Post Process

Everything to do with E-discovery & ESI

Case Blurb: YouTube; Court Discusses Production of Database Schemas

Posted by rjbiii on August 12, 2008

Database Schemas

Plaintiffs seek the schemas for the “Google Advertising” and “Google Video Content” databases. FN7. A schema is an electronic index that shows how the data in a database are organized by listing the database’s fields and tables, but not its underlying data.

FN7:Defendants have agreed to produce the schema for the “Claims” database.

A. Google Advertising Schema

Google earns most of its revenue from fees it charges advertisers to display advertisements on Google.com (the “AdWords” program) or on third party websites that participate in its “AdSense” program. Google stores data about each of the billions of advertising transactions made in connection with those programs in the Google Advertising database.
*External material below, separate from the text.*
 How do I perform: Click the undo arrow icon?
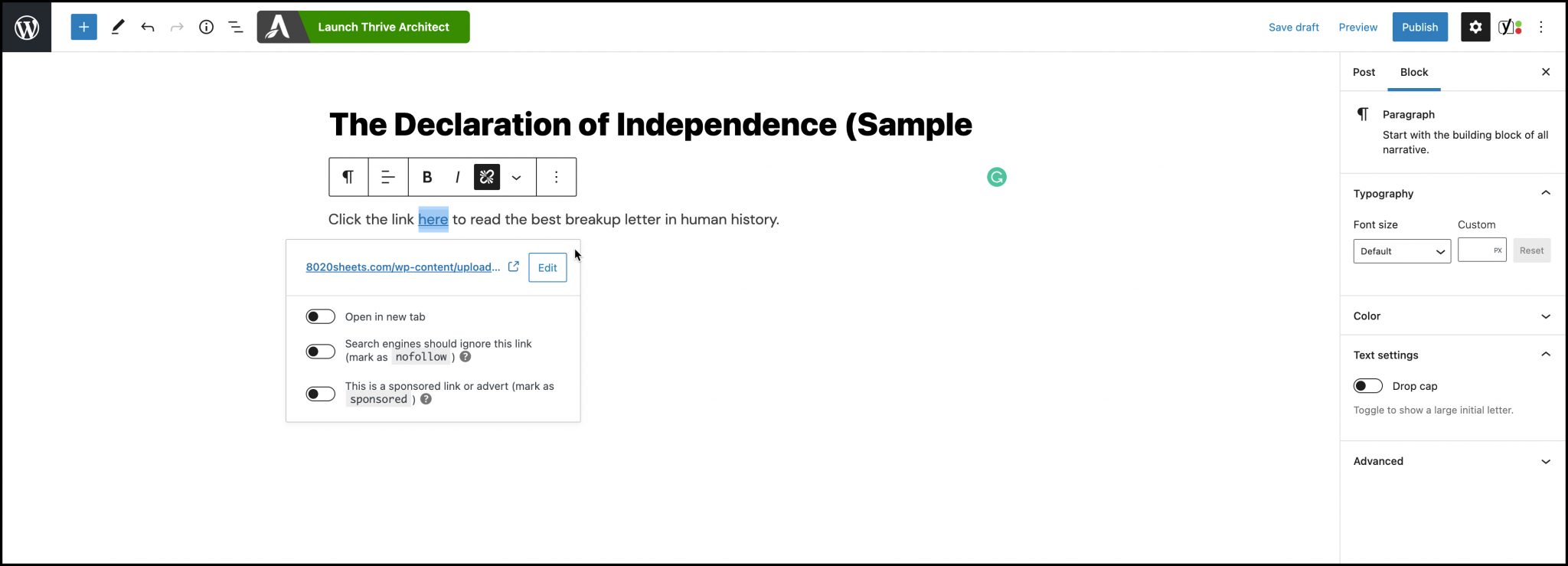[148, 28]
The schema for that database “constitutes commercially sensitive information regarding Google’s advertising business”, the disclosure of which would permit others to profit without equivalent investment from the “years of refinement and thousands of person hours” of work Google spent selecting the numerous data points it tracks in connection with its advertising programs. Only trivial percentages of the fields and tables in the database “possibly relate to advertising revenue generated from advertisements run on YouTube,” and defendants have “already agreed to provide Plaintiffs with the small amount of YouTube-related data contained in the Google Advertising database.”

Plaintiffs argue that the schema is relevant to “show what Defendants could have or should have known about the extent to which their advertising revenues were associated with infringing content, and the extent to which Defendants had the ability to control, block or prevent advertising from being associated with infringing videos.”

However, given that plaintiffs have already been promised the only relevant data in the database, they do not need its confidential schema, which “itself provides a detailed to roadmap to how Google runs its advertising business,” to show whether defendants were on notice that their advertising revenues were associated with infringing videos, or that defendants decline to exercise their claimed ability to prevent such associations.

Therefore, the motion for production of the Google Advertising schema is denied.

B. Google Video Schema

By plaintiffs’ description the Google Video Content database stores “information Defendants collect regarding videos on the Google Video website, which is a video-sharing website, similar to YouTube, that is operated by Defendant Google.” The Google Video website has its own video library, but searches for videos on it will also access YouTube videos.

Plaintiffs argue that the schema for that database will reveal “The extent to which Defendants are aware of and can control infringements on Google Video” which “is in turn relevant to whether Defendants had ‘reason to know’ of infringements, or had the ability to control infringements, on YouTube, which they also own and which features similar content.” (plaintiffs’ italics). That states a sufficiently plausible showing that the schema is relevant to require its disclosure, there being no assertion that it is confidential or unduly burdensome to produce.

Therefore, the motion to compel production of the Google Video schema is granted.

Viacom Int’l Inc. v. YouTube Inc., 2008 U.S. Dist. LEXIS 50614 (S.D.N.Y. July 1, 2008 ) (internal citations removed).